LA: I did have a choice, but for Layla, family is in the first place. When she realizes that her father and mother try to do the best for her, [even though] it’s not the way she wants, because of the situation, [she chooses to marry].
EZ: I think she has two bad choices. It is her choice, but she has to make the choice whether she wants to lose that [freedom to love] or lose that [her family]. At the end, she can’t lose her family.
LA: She knows that she has [the power of] choice. Maybe another woman in [this] society doesn’t choose this powerful choice and pick her family.
EZ: I don’t think you chose what your father wanted you to do. It was on your terms.
LA: She showed him that there are choices. She made a choice. He got the message.
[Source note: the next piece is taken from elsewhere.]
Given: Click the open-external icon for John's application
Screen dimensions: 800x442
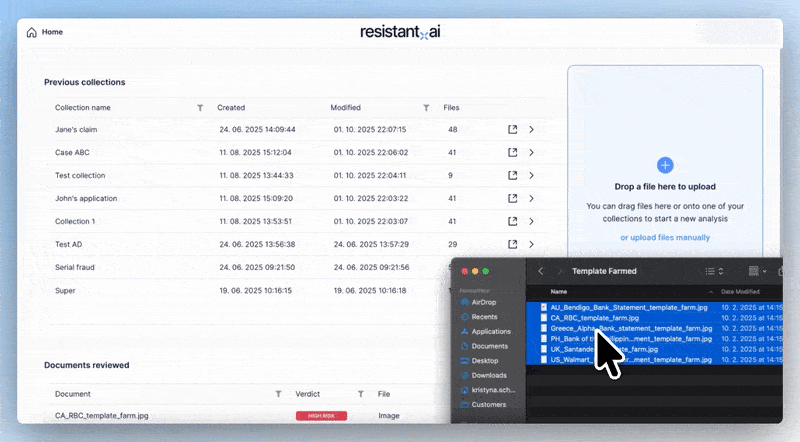Looking at the screenshot, I should [513, 199].
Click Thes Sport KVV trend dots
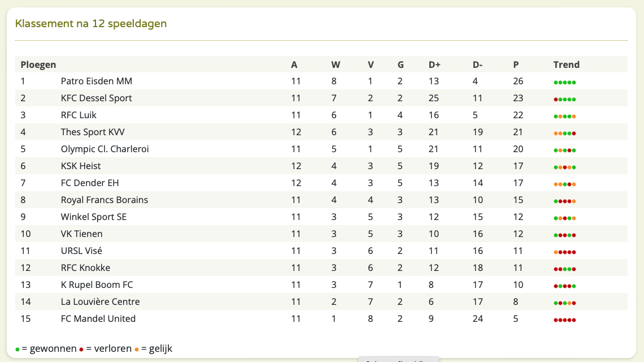This screenshot has height=362, width=644. point(565,133)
SP: Elite, what was your overall vision for the film?
EZ: One of the strongest things I wanted to do was make [the film’s themes] universal: father-daughter, mother-daughter, disintegration of family, the father taking on a younger wife, choosing between love and family. All the things here, everyone can relate to, [Beduoin or not]. Even in modern society, the rules aren’t so different, just different circumstances. It’s harder obviously for Bedouins, and the consequences are harsher, but it’s universal. You can see, I’m in every frame of the movie.
SP: I’ll close by asking you what scene was your favorite to shoot and to watch?
EZ: Wow. So many. I can tell you her least favorite scene to shoot: crying, in the tunnel.
LA: Yes, it was the most challenging. It really influenced me a lot – I was crying sometimes even when the cameras weren’t rolling. To think about the things that the character went through was the hardest thing.
EZ: My favorite one was the scene where she and her mother do laundry at night. It was the third day of the shoot. It was beautiful – just the light was on in the laundry room. The whole crew was watching the monitor, and I felt around me that everyone was holding their breath. They said it looked like a painting. [It was then] everyone realized how this film was going to look, and something about that scene changed the whole atmosphere of the film from that day.
LA: The first day of the film was good.
SP: When you and Suliman are driving home?
LA: Yes. I was so happy. It was very nice to be in the car all day, and I was singing and doing voices and [the crew] were hearing everything, and they were so annoyed. [Laughs] But I was so happy.